- **What the exercise asks**
Please put each line of the rows below into a JSON list of strings, one string per line, and leave out any blank lines.

[Part of a data file]
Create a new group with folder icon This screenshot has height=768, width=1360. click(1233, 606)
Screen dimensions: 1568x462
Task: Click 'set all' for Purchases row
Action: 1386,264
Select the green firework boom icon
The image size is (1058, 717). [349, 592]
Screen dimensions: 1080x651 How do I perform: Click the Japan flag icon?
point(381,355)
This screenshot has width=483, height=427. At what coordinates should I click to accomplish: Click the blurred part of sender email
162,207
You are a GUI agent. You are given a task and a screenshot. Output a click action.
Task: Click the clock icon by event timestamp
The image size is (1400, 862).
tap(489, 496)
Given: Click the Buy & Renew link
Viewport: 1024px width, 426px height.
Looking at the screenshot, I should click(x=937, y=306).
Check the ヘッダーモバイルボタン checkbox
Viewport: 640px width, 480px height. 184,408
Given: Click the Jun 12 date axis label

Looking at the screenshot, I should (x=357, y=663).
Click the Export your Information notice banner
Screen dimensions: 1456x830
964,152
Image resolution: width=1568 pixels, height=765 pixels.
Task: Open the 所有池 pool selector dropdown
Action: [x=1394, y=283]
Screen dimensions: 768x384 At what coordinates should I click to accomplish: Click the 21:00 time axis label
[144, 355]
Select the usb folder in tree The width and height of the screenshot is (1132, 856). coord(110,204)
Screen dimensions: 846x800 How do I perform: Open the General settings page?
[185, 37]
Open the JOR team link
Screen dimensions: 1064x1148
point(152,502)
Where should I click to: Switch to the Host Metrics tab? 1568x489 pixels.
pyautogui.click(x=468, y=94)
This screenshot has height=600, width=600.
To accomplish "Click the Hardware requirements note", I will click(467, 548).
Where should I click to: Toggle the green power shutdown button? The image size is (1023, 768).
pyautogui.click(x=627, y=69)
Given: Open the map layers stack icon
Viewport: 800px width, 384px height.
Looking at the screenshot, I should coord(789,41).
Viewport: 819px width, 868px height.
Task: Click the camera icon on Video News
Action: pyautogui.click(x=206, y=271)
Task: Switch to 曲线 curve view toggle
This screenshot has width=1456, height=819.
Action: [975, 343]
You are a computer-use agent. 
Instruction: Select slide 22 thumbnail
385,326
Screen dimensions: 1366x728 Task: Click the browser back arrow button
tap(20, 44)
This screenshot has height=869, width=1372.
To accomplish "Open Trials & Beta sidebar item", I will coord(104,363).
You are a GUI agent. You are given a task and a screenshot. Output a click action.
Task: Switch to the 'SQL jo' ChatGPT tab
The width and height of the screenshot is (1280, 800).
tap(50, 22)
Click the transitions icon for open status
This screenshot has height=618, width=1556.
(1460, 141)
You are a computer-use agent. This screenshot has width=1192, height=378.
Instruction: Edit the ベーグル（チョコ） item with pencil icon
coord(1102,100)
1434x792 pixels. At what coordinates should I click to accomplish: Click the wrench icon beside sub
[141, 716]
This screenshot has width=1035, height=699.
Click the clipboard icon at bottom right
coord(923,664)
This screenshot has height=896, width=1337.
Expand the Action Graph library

- **Correct answer**
[
  "Create a new group with folder icon This screenshot has height=768, width=1360. click(1233, 606)",
  "Screen dimensions: 1568x462",
  "Task: Click 'set all' for Purchases row",
  "Action: 1386,264",
  "Select the green firework boom icon",
  "The image size is (1058, 717). [349, 592]",
  "Screen dimensions: 1080x651 How do I perform: Click the Japan flag icon?",
  "point(381,355)",
  "This screenshot has width=483, height=427. At what coordinates should I click to accomplish: Click the blurred part of sender email",
  "162,207",
  "You are a GUI agent. You are given a task and a screenshot. Output a click action.",
  "Task: Click the clock icon by event timestamp",
  "The image size is (1400, 862).",
  "tap(489, 496)",
  "Given: Click the Buy & Renew link",
  "Viewport: 1024px width, 426px height.",
  "Looking at the screenshot, I should click(x=937, y=306).",
  "Check the ヘッダーモバイルボタン checkbox",
  "Viewport: 640px width, 480px height. 184,408",
  "Given: Click the Jun 12 date axis label",
  "Looking at the screenshot, I should (x=357, y=663).",
  "Click the Export your Information notice banner",
  "Screen dimensions: 1456x830",
  "964,152",
  "Image resolution: width=1568 pixels, height=765 pixels.",
  "Task: Open the 所有池 pool selector dropdown",
  "Action: [x=1394, y=283]",
  "Screen dimensions: 768x384 At what coordinates should I click to accomplish: Click the 21:00 time axis label",
  "[144, 355]",
  "Select the usb folder in tree The width and height of the screenshot is (1132, 856). coord(110,204)",
  "Screen dimensions: 846x800 How do I perform: Open the General settings page?",
  "[185, 37]",
  "Open the JOR team link",
  "Screen dimensions: 1064x1148",
  "point(152,502)",
  "Where should I click to: Switch to the Host Metrics tab? 1568x489 pixels.",
  "pyautogui.click(x=468, y=94)",
  "This screenshot has height=600, width=600.",
  "To accomplish \"Click the Hardware requirements note\", I will click(467, 548).",
  "Where should I click to: Toggle the green power shutdown button? The image size is (1023, 768).",
  "pyautogui.click(x=627, y=69)",
  "Given: Open the map layers stack icon",
  "Viewport: 800px width, 384px height.",
  "Looking at the screenshot, I should coord(789,41).",
  "Viewport: 819px width, 868px height.",
  "Task: Click the camera icon on Video News",
  "Action: pyautogui.click(x=206, y=271)",
  "Task: Switch to 曲线 curve view toggle",
  "This screenshot has width=1456, height=819.",
  "Action: [975, 343]",
  "You are a computer-use agent. ",
  "Instruction: Select slide 22 thumbnail",
  "385,326",
  "Screen dimensions: 1366x728 Task: Click the browser back arrow button",
  "tap(20, 44)",
  "This screenshot has height=869, width=1372.",
  "To accomplish \"Open Trials & Beta sidebar item\", I will coord(104,363).",
  "You are a GUI agent. You are given a task and a screenshot. Output a click action.",
  "Task: Switch to the 'SQL jo' ChatGPT tab",
  "The width and height of the screenshot is (1280, 800).",
  "tap(50, 22)",
  "Click the transitions icon for open status",
  "This screenshot has height=618, width=1556.",
  "(1460, 141)",
  "You are a computer-use agent. This screenshot has width=1192, height=378.",
  "Instruction: Edit the ベーグル（チョコ） item with pencil icon",
  "coord(1102,100)",
  "1434x792 pixels. At what coordinates should I click to accomplish: Click the wrench icon beside sub",
  "[141, 716]",
  "This screenshot has width=1035, height=699.",
  "Click the clipboard icon at bottom right",
  "coord(923,664)",
  "This screenshot has height=896, width=1337.",
  "Expand the Action Graph library"
]